On Jun 28, 2008, at 08:03, David King wrote:

I'm trying to gain a fundamental understanding of views and indexed data. If this is documented in a FAQ, please direct me there instead :)

In trying to map my understanding from SQL,

Here we have to tackle the first issue: Do not try to map what you know
from SQL to CouchDB. Try to independently understand, how CouchDB
works and then try to apply your problems to it. A translation will not
work and possibly leave you thinking CouchDB is crap because it is not
an RDBMS which is surely not the case. On the other hand, it might
be perfectly possible that CouchDB is not the right tool for your job,
but it is certainly cool that you are checking it out :)


it appears that the answer to quickly querying data is by pre- calculating query result-sets and storing them in tables, called views. A view is table populated by a function that runs against every object that is written or modified in the database.

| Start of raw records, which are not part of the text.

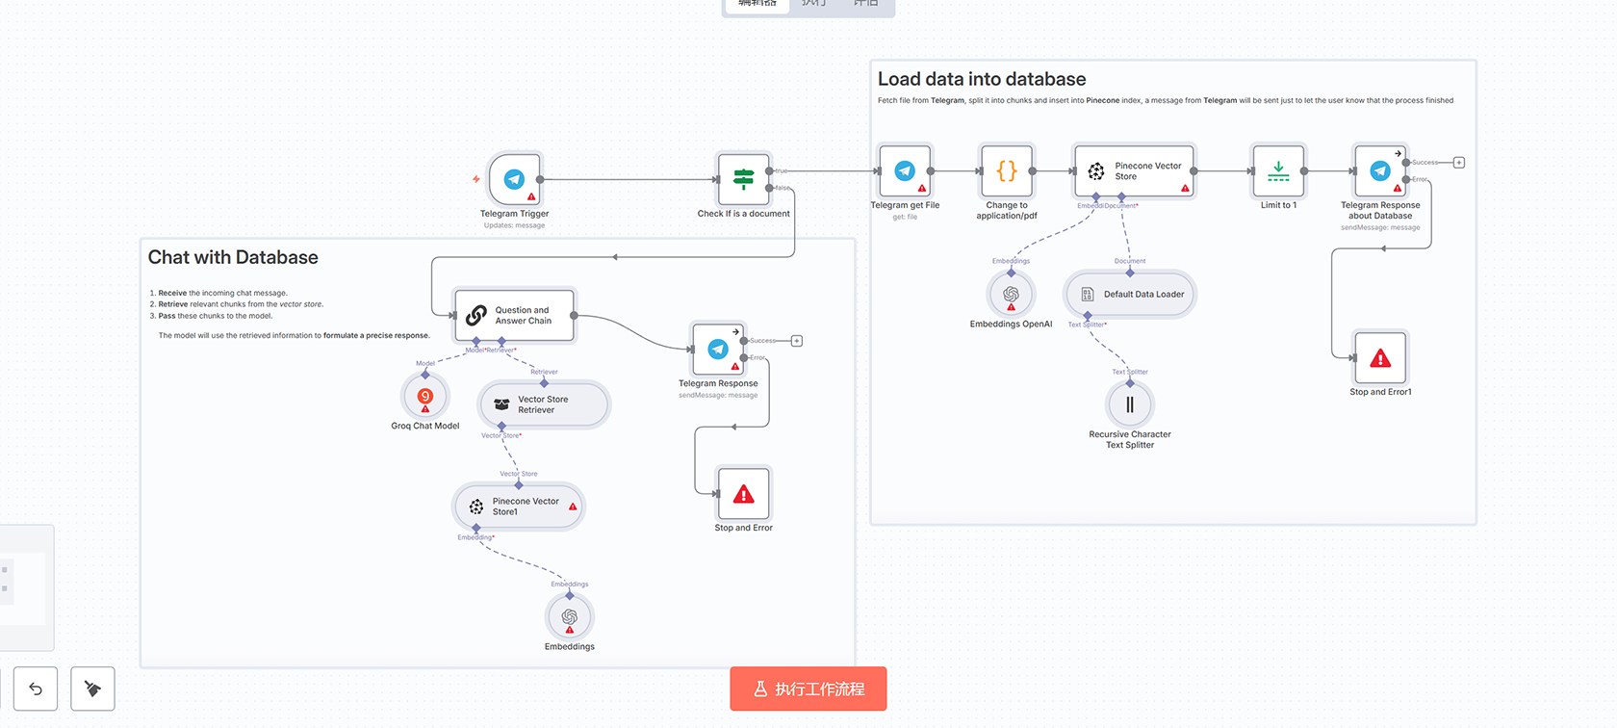Select the Stop and Error1 node
1617x728 pixels.
pyautogui.click(x=1380, y=359)
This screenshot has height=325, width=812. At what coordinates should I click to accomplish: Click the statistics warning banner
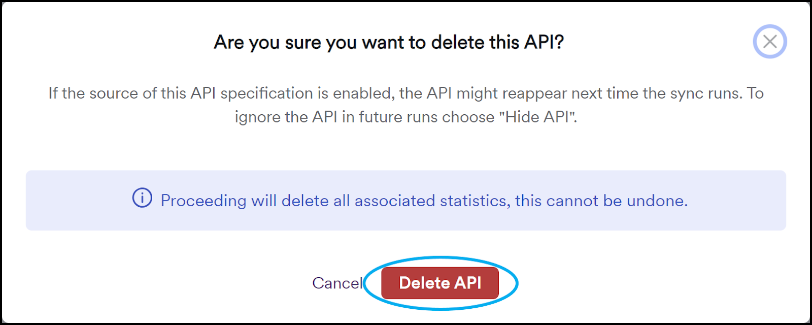(406, 200)
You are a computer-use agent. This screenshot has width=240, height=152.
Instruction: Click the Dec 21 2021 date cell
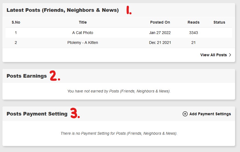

1. How would you implement a query against a value that changes after the view is populated, like the current time? That is, if I wanted things younger than a week, a permanent view like this:

function(doc) {
        if(doc.date > now() - timeinterval('1 week')) {
                emit(null,doc);
        }
}
(date-syntax liberally made up) the results of that query, if populated when the data is changed, would quickly be invalid, because now() has changed. Is this accurate? How would you performantly run a query like this?

Your map functions must return the same result for the same input, so
things like now() can not be used. And you usually don't. The most
interesting feature of the result set (or table as you call it) of the map function is that the 'first column', the 'key' can be used for fast lookups.
So what you would do here instead, is:

function(doc) {
  emit(doc.date, null);
}

and query with /db/_view/date/name?startkey=timestamp_from_interval('1 week')&endkey=now()

Looking up this can be done in constant time.

2. Same question for a permanent view containing the youngest 10 items (this one might be easier)?

Same thing. I note that you explicitly mention permanent views. Do not
use temporary views in production, only during development.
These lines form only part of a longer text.